Re: [PATCH 1/3] [RFC]drm: add syncobj timeline support v4

2018-09-12 Thread zhoucm1



On 2018年09月12日 15:22, Christian König wrote:

Ping? Have you seen my comments here?

Sorry, I didn't see this reply.  inline...



Looks like you haven't addressed any of them in your last mail.

Christian.

Am 06.09.2018 um 09:25 schrieb Christian König:

Am 06.09.2018 um 08:25 schrieb Chunming Zhou:

VK_KHR_timeline_semaphore:
This extension introduces a new type of semaphore that has an 
integer payload

identifying a point in a timeline.
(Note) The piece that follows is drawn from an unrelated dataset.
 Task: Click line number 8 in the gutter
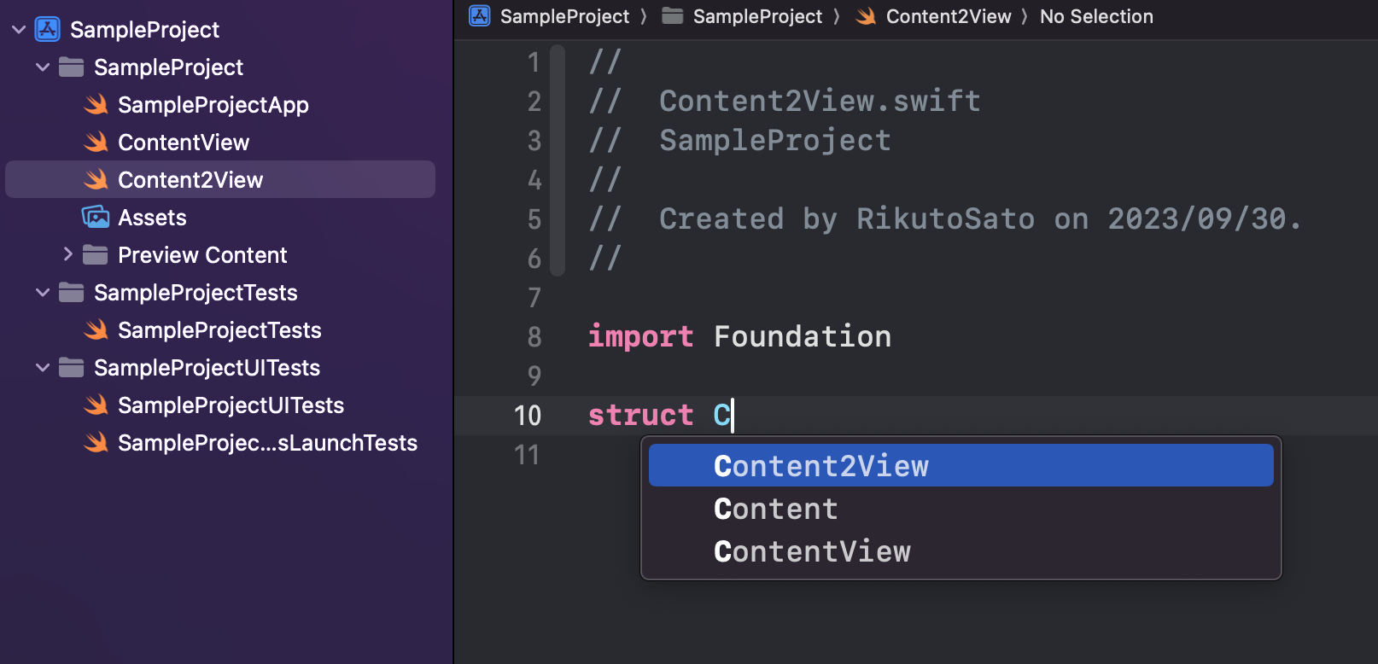tap(534, 337)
Such timeline semaphores support the


Drop the term semaphore here, better use syncobj.
This is from VK_KHR_timeline_semaphore extension describe, not my 
invention, I just quote it. In kernel side, we call syncobj, in UMD, 
they still call semaphore.





following operations:
    * CPU query - A host operation that allows querying the payload 
of the

  timeline semaphore.
    * CPU wait - A host operation that allows a blocking wait for a
  timeline semaphore to reach a specified value.
    * Device wait - A device operation that allows waiting for a
  timeline semaphore to reach a specified value.
    * Device signal - A device operation that allows advancing the
  timeline semaphore to a specified value.
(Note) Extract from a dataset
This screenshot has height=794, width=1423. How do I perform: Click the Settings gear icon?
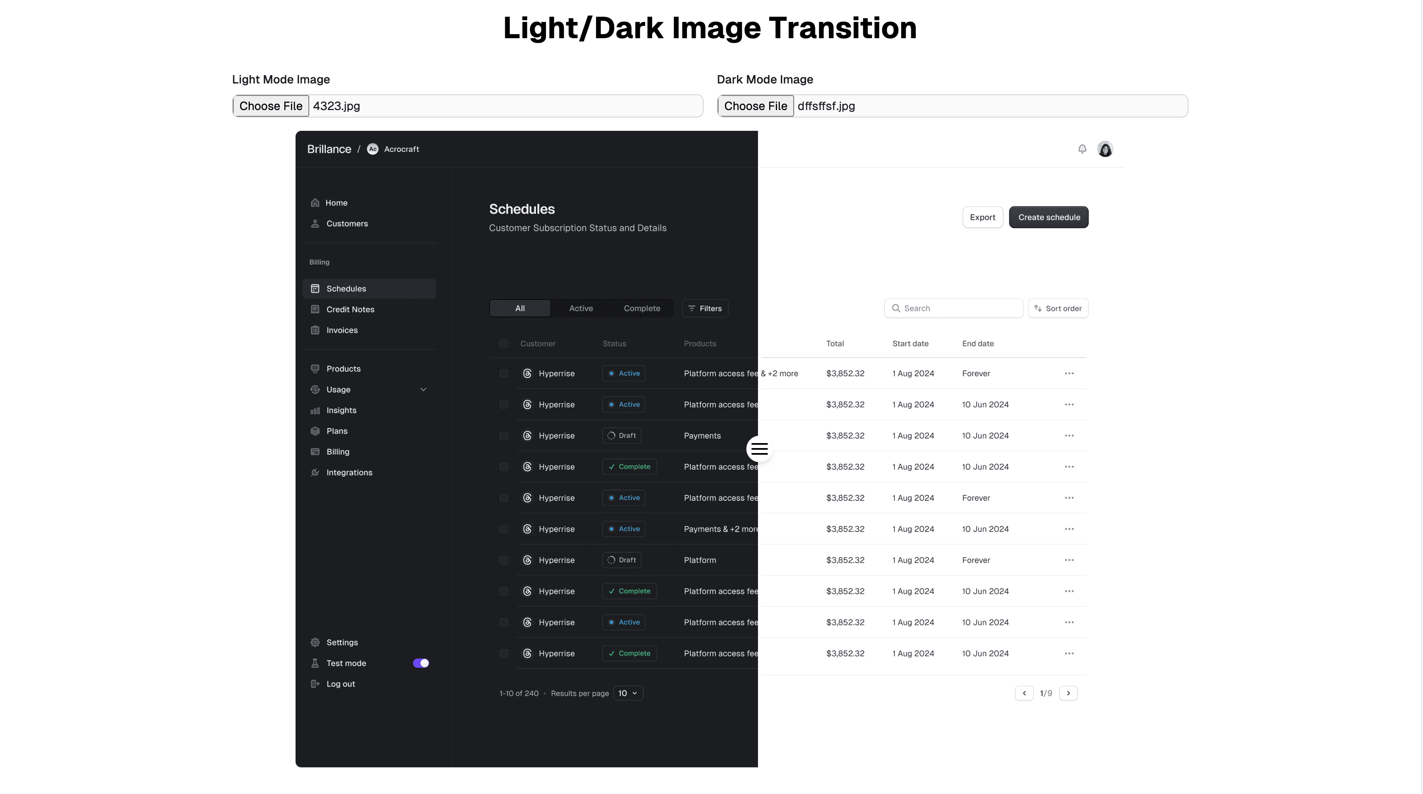[x=315, y=642]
Since it's a timeline, that means the front time point(PT) always is 
signaled before the late PT.

a. signal PT design:
Signal PT fence N depends on PT[N-1] fence and signal opertion 
fence, when PT[N] fence is signaled,

the timeline will increase to value of PT[N].
b. wait PT design:
Wait PT fence is signaled by reaching timeline point value, when 
timeline is increasing, will compare
wait PTs value with new timeline value, if PT value is lower than 
timeline value, then wait PT will be
signaled, otherwise keep in list. semaphore wait operation can wait 
on any point of timeline,
so need a RB tree to order them. And wait PT could ahead of signal 
PT, we need a sumission fence to

perform that.

v2:
1. remove unused DRM_SYNCOBJ_CREATE_TYPE_NORMAL. (Christian)
2. move unexposed denitions to .c file. (Daniel Vetter)
3. split up the change to drm_syncobj_find_fence() in a separate 
patch. (Christian)
4. split up the change to drm_syncobj_replace_fence() in a separate 
patch.
5. drop the submission_fence implementation and instead use 
wait_event() for that. (Christian)

6. WARN_ON(point != 0) for NORMAL type syncobj case. (Daniel Vetter)

v3:
1. replace normal syncobj with timeline implemenation. (Vetter and 
Christian)
 a. normal syncobj signal op will create a signal PT to tail of 
signal pt list.
 b. normal syncobj wait op will create a wait pt with last 
signal point, and this wait PT is only signaled by related signal 
point PT.

2. many bug fix and clean up
3. stub fence moving is moved to other patch.

v4:
1. fix RB tree loop with while(node=rb_first(...)). (Christian)
2. fix syncobj lifecycle. (Christian)
3. only enable_signaling when there is wait_pt. (Christian)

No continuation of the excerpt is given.